Tuesday, May 23

The complexity of loss


A few weeks ago bluejays started building a nest in a tree outside our window and I looked forward to seeing tiny birds take their first flying lessons. But the bluejays have deserted us. Maybe they decided having a nest so near a cat wasn't wise (it's just five or six feet from the balcony perch the cat prefers), but ZoƩ would run in fear at two jays squawking and flapping their wings in her direction. Surely they knew this.

I took the binoculars out yesterday and looked closely at the nest. No sign of life at all. The piled sticks and leaves hugged the tree's trunk—a habit of jays—and the nest, like a sloppily-made basket, was the perfect size for a large bird and a couple of chicks. The loss made me feel lonely, which is ridiculous since I'd had no chance to make their acquaintance; let alone know their names. But still, it was a loss.

The casual complexity of the nest reminded me of other complexities, the lifecycle of the frogs I hear chirping in the undergrowth, and the fractal geometry contained within the tree leaves that I can almost touch if I lean over the balcony rail. These are hints of the deep complexities that form our world and I am in awe when I spend time looking and listening.

It is these complexities that worry me when I think of climate change. It's impossible for us to know—let alone understand—the interrelationships between ourselves and the millions of species that share our planet. (The Environmental Literacy Council estimates between 5 and 30 million.) It's easy to be distraught over the loss of polar bears, but what about the 300,000 species of beetles? Don't they deserve a little sympathy?

We all know the doleful litany—denuded forestlands, acidic oceans, loss of cultivable land, poisoned air—all interlocking complexities, all produced by humans. No bee, beetle, bear, or bird created this catastrophe but each is at risk. If we cannot stop the warming we leave these creatures facing mass extinction. And all the vital complexities contained within them, all the still unknown interlocking pieces of our world, pieces that might solve problems we don't even have yet, will die with them.
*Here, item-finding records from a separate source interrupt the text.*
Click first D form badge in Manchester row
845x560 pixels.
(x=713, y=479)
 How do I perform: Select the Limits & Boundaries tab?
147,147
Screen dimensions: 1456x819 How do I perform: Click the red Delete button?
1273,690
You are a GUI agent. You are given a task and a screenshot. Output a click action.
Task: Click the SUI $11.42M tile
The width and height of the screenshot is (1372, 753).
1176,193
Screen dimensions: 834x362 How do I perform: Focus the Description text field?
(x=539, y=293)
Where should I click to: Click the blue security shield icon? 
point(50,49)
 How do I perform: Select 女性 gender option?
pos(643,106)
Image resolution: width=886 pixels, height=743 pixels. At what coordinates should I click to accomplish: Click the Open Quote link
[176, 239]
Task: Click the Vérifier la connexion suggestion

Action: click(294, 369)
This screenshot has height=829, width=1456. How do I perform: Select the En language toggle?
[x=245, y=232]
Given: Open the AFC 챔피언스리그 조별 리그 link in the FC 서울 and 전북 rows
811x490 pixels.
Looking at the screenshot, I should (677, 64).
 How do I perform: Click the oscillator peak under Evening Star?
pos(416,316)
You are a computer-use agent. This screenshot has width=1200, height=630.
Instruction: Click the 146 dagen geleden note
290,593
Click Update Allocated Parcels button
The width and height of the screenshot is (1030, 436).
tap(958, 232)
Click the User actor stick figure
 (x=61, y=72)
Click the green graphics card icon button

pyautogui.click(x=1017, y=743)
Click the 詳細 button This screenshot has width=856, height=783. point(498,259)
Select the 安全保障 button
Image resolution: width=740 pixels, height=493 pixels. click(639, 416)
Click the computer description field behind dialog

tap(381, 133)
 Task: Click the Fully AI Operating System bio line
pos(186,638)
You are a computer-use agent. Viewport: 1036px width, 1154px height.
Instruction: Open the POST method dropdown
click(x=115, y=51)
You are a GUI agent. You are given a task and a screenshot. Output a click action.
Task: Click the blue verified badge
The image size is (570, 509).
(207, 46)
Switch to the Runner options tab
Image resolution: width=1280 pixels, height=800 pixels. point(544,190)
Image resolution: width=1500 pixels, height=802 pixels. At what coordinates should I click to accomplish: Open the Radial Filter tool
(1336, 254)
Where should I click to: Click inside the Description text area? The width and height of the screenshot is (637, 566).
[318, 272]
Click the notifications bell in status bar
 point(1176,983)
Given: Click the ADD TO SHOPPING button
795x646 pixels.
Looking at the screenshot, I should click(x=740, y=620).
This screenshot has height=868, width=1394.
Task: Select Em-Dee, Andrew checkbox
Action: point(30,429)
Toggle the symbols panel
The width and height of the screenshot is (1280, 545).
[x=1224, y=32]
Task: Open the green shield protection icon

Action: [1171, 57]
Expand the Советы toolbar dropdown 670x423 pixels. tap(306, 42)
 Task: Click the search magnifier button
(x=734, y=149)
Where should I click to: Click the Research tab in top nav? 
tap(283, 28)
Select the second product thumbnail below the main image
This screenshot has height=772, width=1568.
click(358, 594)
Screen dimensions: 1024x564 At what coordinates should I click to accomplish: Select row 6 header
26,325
I don't want to wake up one morning to find no birds in my trees, no bees buzzing around the lavender, no butterflies flitting across the landscape. I hope the jays will come back next spring and try again. I hope there will always be jays and that spring will always come round to warm and delight us with the colors and sounds and complexities of nature. I doubt humans can live without that, and I don't think I want to.